The empirical evidence that race influences outcomes in the criminal justice system is overwhelming. Study after study finds evidence that people’s race changes the way they are treated by police, prosecutors, judges, and juries. Most researchers in this area are not only no longer shocked by clear evidence that people are treated differently because of their race—they are instead bored because there is already so much evidence on the subject.

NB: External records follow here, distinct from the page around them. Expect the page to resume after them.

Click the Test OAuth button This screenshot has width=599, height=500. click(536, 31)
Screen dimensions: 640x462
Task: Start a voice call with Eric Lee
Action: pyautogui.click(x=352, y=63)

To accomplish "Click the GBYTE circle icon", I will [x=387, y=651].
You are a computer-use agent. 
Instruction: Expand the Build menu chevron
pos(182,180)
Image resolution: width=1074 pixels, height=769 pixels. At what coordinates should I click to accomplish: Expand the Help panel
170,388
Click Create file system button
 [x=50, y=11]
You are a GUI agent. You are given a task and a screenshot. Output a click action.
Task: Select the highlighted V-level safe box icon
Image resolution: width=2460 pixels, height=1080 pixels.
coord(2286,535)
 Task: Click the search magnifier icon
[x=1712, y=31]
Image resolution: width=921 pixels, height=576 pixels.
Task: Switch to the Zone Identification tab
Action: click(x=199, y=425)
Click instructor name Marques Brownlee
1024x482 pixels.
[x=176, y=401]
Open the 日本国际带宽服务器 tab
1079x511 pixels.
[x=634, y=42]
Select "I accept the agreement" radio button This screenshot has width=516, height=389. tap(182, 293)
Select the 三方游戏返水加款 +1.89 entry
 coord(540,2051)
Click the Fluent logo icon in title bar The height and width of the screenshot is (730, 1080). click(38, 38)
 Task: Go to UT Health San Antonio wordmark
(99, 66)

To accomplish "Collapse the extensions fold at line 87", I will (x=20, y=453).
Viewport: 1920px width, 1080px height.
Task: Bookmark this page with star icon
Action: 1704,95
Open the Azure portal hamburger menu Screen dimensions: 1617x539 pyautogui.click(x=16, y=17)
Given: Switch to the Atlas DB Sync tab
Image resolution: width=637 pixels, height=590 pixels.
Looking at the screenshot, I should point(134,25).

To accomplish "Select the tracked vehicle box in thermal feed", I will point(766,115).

The huge amount of scholarship on race and criminal justice also makes it difficult to find new novel ways to research it. But I just came across a new approach: leveraging the fact that police officers are dispatched to automobile crashes independently of the drivers race to explore the role of race on traffic citations. Here’s the abstract of the paper Jeremy Smith—an economics professor at UC Santa Cruz—wrote using this research design:
Nonrandom selection into police encounters typically complicates evaluations of law enforcement discrimination. This study overcomes selection concerns by examining automobile crash investigations, for which officer dispatch is demonstrably independent of drivers’ race. I find State Police officers issue significantly more traffic citations to drivers whose race differs from their own. This bias is evident for both moving and nonmoving violations, the latter indicating a preference for discriminatory leniency towards same-race individuals. I show this treatment is unmitigated by socioeconomic factors: officers cite other-race drivers more frequently regardless of their age, gender, vehicle value, or characteristics of the local community.